Task instructions: What lines below mention the word "thumbnail"? Copy each one.

Data records:
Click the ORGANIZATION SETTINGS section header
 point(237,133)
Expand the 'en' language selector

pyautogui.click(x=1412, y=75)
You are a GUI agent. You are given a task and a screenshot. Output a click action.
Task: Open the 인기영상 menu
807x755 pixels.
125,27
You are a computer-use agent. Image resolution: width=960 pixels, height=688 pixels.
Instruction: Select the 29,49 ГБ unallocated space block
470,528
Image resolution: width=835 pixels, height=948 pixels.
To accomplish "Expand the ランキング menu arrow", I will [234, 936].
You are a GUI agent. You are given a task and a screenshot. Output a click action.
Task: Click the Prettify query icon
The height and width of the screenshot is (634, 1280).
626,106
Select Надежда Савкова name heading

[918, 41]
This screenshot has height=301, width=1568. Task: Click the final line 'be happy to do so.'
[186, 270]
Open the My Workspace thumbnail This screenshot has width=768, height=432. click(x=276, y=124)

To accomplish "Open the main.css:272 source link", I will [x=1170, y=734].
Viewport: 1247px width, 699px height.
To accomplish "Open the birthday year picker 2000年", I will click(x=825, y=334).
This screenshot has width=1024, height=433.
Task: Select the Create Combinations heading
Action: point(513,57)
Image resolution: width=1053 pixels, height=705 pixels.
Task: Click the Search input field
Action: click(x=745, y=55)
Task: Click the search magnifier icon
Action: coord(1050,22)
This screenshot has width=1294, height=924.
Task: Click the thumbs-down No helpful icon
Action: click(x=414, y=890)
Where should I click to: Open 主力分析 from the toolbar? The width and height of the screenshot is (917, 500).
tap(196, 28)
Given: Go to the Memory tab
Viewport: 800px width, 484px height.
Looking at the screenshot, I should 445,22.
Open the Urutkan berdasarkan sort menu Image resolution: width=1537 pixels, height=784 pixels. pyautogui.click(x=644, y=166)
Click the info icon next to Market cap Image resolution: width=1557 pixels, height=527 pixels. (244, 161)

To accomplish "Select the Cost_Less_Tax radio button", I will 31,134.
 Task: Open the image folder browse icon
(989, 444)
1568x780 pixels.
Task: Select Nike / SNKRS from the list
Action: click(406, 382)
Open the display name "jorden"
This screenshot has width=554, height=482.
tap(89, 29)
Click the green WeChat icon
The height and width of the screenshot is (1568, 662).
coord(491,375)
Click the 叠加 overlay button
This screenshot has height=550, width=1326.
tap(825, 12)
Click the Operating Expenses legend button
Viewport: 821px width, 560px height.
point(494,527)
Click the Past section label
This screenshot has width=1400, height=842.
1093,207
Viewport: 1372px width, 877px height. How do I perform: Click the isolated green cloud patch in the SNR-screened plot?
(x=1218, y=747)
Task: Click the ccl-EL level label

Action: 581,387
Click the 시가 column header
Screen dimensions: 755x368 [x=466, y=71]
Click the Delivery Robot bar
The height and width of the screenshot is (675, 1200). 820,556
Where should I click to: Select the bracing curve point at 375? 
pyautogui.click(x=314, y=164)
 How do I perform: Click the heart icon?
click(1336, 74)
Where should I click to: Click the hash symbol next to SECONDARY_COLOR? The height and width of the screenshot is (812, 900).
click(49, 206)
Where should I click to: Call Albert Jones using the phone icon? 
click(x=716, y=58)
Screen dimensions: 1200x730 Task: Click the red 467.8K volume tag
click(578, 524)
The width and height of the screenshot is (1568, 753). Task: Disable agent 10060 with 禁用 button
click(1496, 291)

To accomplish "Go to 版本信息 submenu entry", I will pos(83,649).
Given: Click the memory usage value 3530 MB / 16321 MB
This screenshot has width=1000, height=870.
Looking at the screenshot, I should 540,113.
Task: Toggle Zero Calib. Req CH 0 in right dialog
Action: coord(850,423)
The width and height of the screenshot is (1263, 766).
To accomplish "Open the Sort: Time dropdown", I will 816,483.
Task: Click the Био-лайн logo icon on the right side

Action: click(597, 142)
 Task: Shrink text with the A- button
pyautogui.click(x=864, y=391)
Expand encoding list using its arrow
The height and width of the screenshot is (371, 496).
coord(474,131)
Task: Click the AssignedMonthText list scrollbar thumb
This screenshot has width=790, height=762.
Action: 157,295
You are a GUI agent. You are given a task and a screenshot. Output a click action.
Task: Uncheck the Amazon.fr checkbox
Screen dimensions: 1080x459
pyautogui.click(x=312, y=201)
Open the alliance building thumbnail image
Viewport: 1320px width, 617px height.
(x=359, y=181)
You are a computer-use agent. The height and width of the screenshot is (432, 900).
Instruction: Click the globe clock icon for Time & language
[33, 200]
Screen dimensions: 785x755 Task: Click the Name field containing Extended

Solution:
Open the My Workspace thumbnail This screenshot has width=768, height=432. click(x=276, y=124)
Open the alliance building thumbnail image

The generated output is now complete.